What would you do if you went to the library to check out a book, only to find it wasn’t there? Not because it was already checked out, but because someone else disapproved of its content and had it removed from library shelves? Banned Books Week, Sept. 22 – 28, stresses the importance of preventing censorship and ensuring everyone’s freedom to read any book, no matter how unorthodox or unpopular.

Despite the perception that censorship no longer occurs in the United States, attempts to ban books frequently take place in our schools and libraries.   According to the American Library Association’s (ALA) Office for Intellectual Freedom (OIF), there were 464 reported attempts to remove or restrict materials from schools and libraries in 2012 and more than 17,700 attempts since 1990, when the ALA began to record book challenges.

Just recently Alabama State Senator Bill Holtzclaw (R-Madison) called for a ban on the novel “The Bluest Eye,” stating that the book should be removed from libraries and the 11th Grade Common Core reading list because he believes the book is “highly objectionable” and has “no value or purpose.” “The Bluest Eye” is Pulitzer Prize-winning author Toni Morrison’s first novel and is often included in honors and Advanced Placement English classes.  Holtzclaw’s demand is just one example of the kinds of book challenges that, if successful, deny students and their parents the right and the freedom to choose books and literature that contain diverse ideas drawn from across the social and political spectrum.

“The ability to read, speak, think and express ourselves freely is a fundamental freedom that sustains and upholds  our democratic society,” said ALA President Barbara Stripling. “Banned Books Week serves as an opportunity to remind all of us that the freedom to choose books for ourselves and our family is a right, not a privilege.”

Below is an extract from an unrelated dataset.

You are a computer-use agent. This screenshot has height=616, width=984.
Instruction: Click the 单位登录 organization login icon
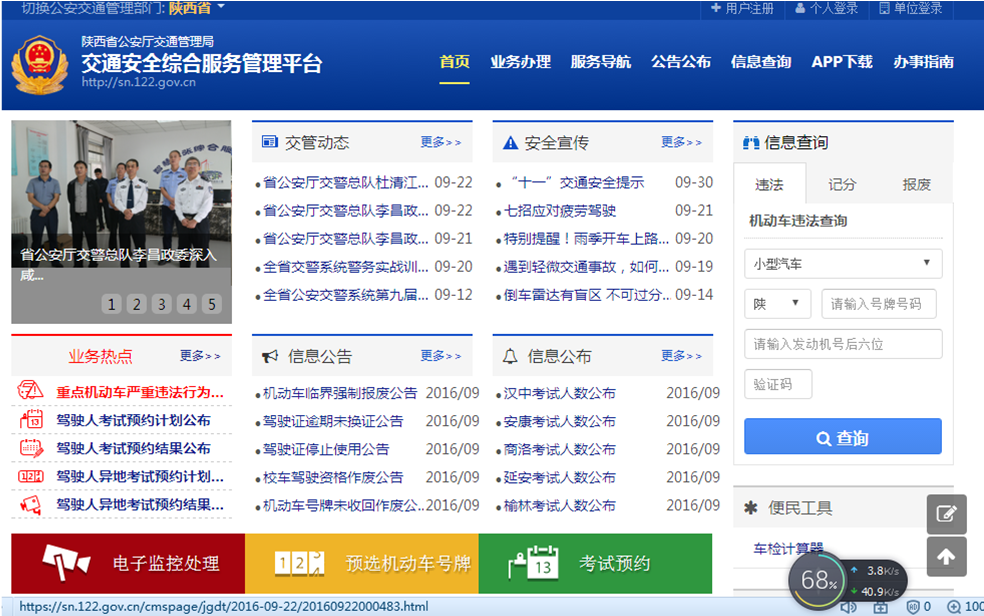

Book challenges to school library materials are not the only threat to students’ freedom of inquiry.  Online resources, including legitimate educational websites and academically useful social networking tools, are being blocked and filtered in school libraries. In an effort to raise awareness, the American Association of School Libraries (AASL), a division of the ALA, has designated one day during Banned Books Week as Banned Websites Awareness Day – Wednesday,  Sept. 25 – and is asking school librarians and other educators to promote an awareness of how excessive filtering affects student achievement.

Banned Books Week 2013 has been celebrating the freedom to read for more than 30 years.  Libraries and bookstores will observe Banned Books Week by hosting special events and exhibits on the power of literature and the harms of censorship.  ALA, along with Banned Books Week co-sponsors, will host one of those events, a Virtual Read Out on YouTube [] where participants will read from their favorite banned books. Past participants have included highly acclaimed and/or frequently challenged authors such as Judy Blume, Chris Crutcher, Whoopi Goldberg, Lauren Myracle and many others.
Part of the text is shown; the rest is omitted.